• CHALLENGE
Could you render each line of the records below as a JSON list of strings, one string per line, leaving out the blank lines?

* * * * * * *

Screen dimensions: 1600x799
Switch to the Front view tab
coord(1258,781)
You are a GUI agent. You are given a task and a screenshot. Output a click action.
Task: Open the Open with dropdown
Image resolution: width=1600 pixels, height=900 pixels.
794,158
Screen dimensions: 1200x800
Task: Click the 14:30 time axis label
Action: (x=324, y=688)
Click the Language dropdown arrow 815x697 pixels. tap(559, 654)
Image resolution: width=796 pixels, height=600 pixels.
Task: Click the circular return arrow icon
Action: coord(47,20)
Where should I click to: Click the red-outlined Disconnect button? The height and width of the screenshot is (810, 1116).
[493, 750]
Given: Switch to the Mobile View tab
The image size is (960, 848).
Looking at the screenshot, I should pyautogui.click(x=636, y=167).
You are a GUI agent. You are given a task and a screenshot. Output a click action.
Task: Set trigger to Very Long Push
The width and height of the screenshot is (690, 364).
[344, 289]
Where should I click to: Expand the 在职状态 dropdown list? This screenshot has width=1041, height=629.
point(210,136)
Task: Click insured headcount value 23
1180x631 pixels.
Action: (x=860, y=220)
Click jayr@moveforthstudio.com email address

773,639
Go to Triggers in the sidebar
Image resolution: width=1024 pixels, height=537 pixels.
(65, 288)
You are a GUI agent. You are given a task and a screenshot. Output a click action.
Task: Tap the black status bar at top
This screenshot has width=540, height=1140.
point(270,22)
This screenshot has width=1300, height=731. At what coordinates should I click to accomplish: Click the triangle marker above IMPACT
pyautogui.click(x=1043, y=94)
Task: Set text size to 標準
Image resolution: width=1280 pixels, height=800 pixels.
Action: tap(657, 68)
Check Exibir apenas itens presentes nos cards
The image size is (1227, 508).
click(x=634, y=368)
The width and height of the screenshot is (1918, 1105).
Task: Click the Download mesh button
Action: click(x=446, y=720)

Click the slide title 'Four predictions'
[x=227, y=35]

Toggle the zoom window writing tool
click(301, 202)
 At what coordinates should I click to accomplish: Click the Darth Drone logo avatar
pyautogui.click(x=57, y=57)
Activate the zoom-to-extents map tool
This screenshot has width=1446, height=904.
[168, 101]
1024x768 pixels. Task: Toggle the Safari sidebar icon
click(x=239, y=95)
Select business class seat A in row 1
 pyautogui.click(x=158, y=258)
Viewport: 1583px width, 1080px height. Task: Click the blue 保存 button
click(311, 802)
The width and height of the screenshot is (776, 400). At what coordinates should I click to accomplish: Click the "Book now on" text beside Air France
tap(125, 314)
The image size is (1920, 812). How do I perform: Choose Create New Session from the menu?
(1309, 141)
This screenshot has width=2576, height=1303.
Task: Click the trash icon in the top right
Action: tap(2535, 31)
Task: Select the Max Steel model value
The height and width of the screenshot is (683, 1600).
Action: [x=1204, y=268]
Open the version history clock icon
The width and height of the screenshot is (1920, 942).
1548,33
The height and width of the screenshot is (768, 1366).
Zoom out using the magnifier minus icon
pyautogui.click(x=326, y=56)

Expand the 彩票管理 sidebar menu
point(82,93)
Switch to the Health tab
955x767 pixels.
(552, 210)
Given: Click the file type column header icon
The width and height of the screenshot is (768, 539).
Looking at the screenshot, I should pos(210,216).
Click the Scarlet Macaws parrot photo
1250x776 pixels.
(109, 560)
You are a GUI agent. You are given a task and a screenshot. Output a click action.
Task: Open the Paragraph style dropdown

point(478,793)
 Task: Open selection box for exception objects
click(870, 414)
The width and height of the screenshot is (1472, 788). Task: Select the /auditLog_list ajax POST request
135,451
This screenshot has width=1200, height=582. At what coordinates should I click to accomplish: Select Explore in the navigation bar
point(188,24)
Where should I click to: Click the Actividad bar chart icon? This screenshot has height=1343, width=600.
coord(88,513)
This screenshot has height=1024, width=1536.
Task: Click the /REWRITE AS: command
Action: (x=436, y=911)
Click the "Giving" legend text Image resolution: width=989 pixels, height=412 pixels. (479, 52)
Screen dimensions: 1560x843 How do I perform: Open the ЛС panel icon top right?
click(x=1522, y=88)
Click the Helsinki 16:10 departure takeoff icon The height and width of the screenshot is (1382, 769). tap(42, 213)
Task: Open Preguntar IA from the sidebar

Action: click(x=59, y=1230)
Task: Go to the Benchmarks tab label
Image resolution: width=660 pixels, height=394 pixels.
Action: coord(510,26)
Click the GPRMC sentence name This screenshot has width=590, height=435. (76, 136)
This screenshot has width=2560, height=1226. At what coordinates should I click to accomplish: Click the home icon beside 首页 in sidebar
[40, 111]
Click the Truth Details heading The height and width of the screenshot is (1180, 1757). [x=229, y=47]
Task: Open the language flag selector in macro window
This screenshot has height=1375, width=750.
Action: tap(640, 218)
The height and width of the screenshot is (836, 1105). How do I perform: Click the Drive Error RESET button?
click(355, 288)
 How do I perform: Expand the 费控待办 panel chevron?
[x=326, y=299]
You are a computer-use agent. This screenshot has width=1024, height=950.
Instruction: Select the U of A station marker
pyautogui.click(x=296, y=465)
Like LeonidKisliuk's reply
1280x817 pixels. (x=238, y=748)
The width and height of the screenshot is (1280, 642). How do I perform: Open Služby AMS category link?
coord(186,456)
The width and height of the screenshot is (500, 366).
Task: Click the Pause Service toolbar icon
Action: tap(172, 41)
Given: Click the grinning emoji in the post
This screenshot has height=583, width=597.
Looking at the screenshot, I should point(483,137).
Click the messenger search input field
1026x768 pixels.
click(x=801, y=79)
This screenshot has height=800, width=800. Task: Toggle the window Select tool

* * * * * * *

• SOLUTION
[
  "Screen dimensions: 1600x799",
  "Switch to the Front view tab",
  "coord(1258,781)",
  "You are a GUI agent. You are given a task and a screenshot. Output a click action.",
  "Task: Open the Open with dropdown",
  "Image resolution: width=1600 pixels, height=900 pixels.",
  "794,158",
  "Screen dimensions: 1200x800",
  "Task: Click the 14:30 time axis label",
  "Action: (x=324, y=688)",
  "Click the Language dropdown arrow 815x697 pixels. tap(559, 654)",
  "Image resolution: width=796 pixels, height=600 pixels.",
  "Task: Click the circular return arrow icon",
  "Action: coord(47,20)",
  "Where should I click to: Click the red-outlined Disconnect button? The height and width of the screenshot is (810, 1116).",
  "[493, 750]",
  "Given: Switch to the Mobile View tab",
  "The image size is (960, 848).",
  "Looking at the screenshot, I should pyautogui.click(x=636, y=167).",
  "You are a GUI agent. You are given a task and a screenshot. Output a click action.",
  "Task: Set trigger to Very Long Push",
  "The width and height of the screenshot is (690, 364).",
  "[344, 289]",
  "Where should I click to: Expand the 在职状态 dropdown list? This screenshot has width=1041, height=629.",
  "point(210,136)",
  "Task: Click insured headcount value 23",
  "1180x631 pixels.",
  "Action: (x=860, y=220)",
  "Click jayr@moveforthstudio.com email address",
  "773,639",
  "Go to Triggers in the sidebar",
  "Image resolution: width=1024 pixels, height=537 pixels.",
  "(65, 288)",
  "You are a GUI agent. You are given a task and a screenshot. Output a click action.",
  "Task: Tap the black status bar at top",
  "This screenshot has width=540, height=1140.",
  "point(270,22)",
  "This screenshot has width=1300, height=731. At what coordinates should I click to accomplish: Click the triangle marker above IMPACT",
  "pyautogui.click(x=1043, y=94)",
  "Task: Set text size to 標準",
  "Image resolution: width=1280 pixels, height=800 pixels.",
  "Action: tap(657, 68)",
  "Check Exibir apenas itens presentes nos cards",
  "The image size is (1227, 508).",
  "click(x=634, y=368)",
  "The width and height of the screenshot is (1918, 1105).",
  "Task: Click the Download mesh button",
  "Action: click(x=446, y=720)",
  "Click the slide title 'Four predictions'",
  "[x=227, y=35]",
  "Toggle the zoom window writing tool",
  "click(301, 202)",
  " At what coordinates should I click to accomplish: Click the Darth Drone logo avatar",
  "pyautogui.click(x=57, y=57)",
  "Activate the zoom-to-extents map tool",
  "This screenshot has width=1446, height=904.",
  "[168, 101]",
  "1024x768 pixels. Task: Toggle the Safari sidebar icon",
  "click(x=239, y=95)",
  "Select business class seat A in row 1",
  " pyautogui.click(x=158, y=258)",
  "Viewport: 1583px width, 1080px height. Task: Click the blue 保存 button",
  "click(311, 802)",
  "The width and height of the screenshot is (776, 400). At what coordinates should I click to accomplish: Click the \"Book now on\" text beside Air France",
  "tap(125, 314)",
  "The image size is (1920, 812). How do I perform: Choose Create New Session from the menu?",
  "(1309, 141)",
  "This screenshot has width=2576, height=1303.",
  "Task: Click the trash icon in the top right",
  "Action: tap(2535, 31)",
  "Task: Select the Max Steel model value",
  "The height and width of the screenshot is (683, 1600).",
  "Action: [x=1204, y=268]",
  "Open the version history clock icon",
  "The width and height of the screenshot is (1920, 942).",
  "1548,33",
  "The height and width of the screenshot is (768, 1366).",
  "Zoom out using the magnifier minus icon",
  "pyautogui.click(x=326, y=56)",
  "Expand the 彩票管理 sidebar menu",
  "point(82,93)",
  "Switch to the Health tab",
  "955x767 pixels.",
  "(552, 210)",
  "Given: Click the file type column header icon",
  "The width and height of the screenshot is (768, 539).",
  "Looking at the screenshot, I should pos(210,216).",
  "Click the Scarlet Macaws parrot photo",
  "1250x776 pixels.",
  "(109, 560)",
  "You are a GUI agent. You are given a task and a screenshot. Output a click action.",
  "Task: Open the Paragraph style dropdown",
  "point(478,793)",
  " Task: Open selection box for exception objects",
  "click(870, 414)",
  "The width and height of the screenshot is (1472, 788). Task: Select the /auditLog_list ajax POST request",
  "135,451",
  "This screenshot has width=1200, height=582. At what coordinates should I click to accomplish: Select Explore in the navigation bar",
  "point(188,24)",
  "Where should I click to: Click the Actividad bar chart icon? This screenshot has height=1343, width=600.",
  "coord(88,513)",
  "This screenshot has height=1024, width=1536.",
  "Task: Click the /REWRITE AS: command",
  "Action: (x=436, y=911)",
  "Click the \"Giving\" legend text Image resolution: width=989 pixels, height=412 pixels. (479, 52)",
  "Screen dimensions: 1560x843 How do I perform: Open the ЛС panel icon top right?",
  "click(x=1522, y=88)",
  "Click the Helsinki 16:10 departure takeoff icon The height and width of the screenshot is (1382, 769). tap(42, 213)",
  "Task: Open Preguntar IA from the sidebar",
  "Action: click(x=59, y=1230)",
  "Task: Go to the Benchmarks tab label",
  "Image resolution: width=660 pixels, height=394 pixels.",
  "Action: coord(510,26)",
  "Click the GPRMC sentence name This screenshot has width=590, height=435. (76, 136)",
  "This screenshot has width=2560, height=1226. At what coordinates should I click to accomplish: Click the home icon beside 首页 in sidebar",
  "[40, 111]",
  "Click the Truth Details heading The height and width of the screenshot is (1180, 1757). [x=229, y=47]",
  "Task: Open the language flag selector in macro window",
  "This screenshot has height=1375, width=750.",
  "Action: tap(640, 218)",
  "The height and width of the screenshot is (836, 1105). How do I perform: Click the Drive Error RESET button?",
  "click(355, 288)",
  " How do I perform: Expand the 费控待办 panel chevron?",
  "[x=326, y=299]",
  "You are a computer-use agent. This screenshot has width=1024, height=950.",
  "Instruction: Select the U of A station marker",
  "pyautogui.click(x=296, y=465)",
  "Like LeonidKisliuk's reply",
  "1280x817 pixels. (x=238, y=748)",
  "The width and height of the screenshot is (1280, 642). How do I perform: Open Služby AMS category link?",
  "coord(186,456)",
  "The width and height of the screenshot is (500, 366).",
  "Task: Click the Pause Service toolbar icon",
  "Action: tap(172, 41)",
  "Given: Click the grinning emoji in the post",
  "This screenshot has height=583, width=597.",
  "Looking at the screenshot, I should point(483,137).",
  "Click the messenger search input field",
  "1026x768 pixels.",
  "click(x=801, y=79)",
  "This screenshot has height=800, width=800. Task: Toggle the window Select tool"
]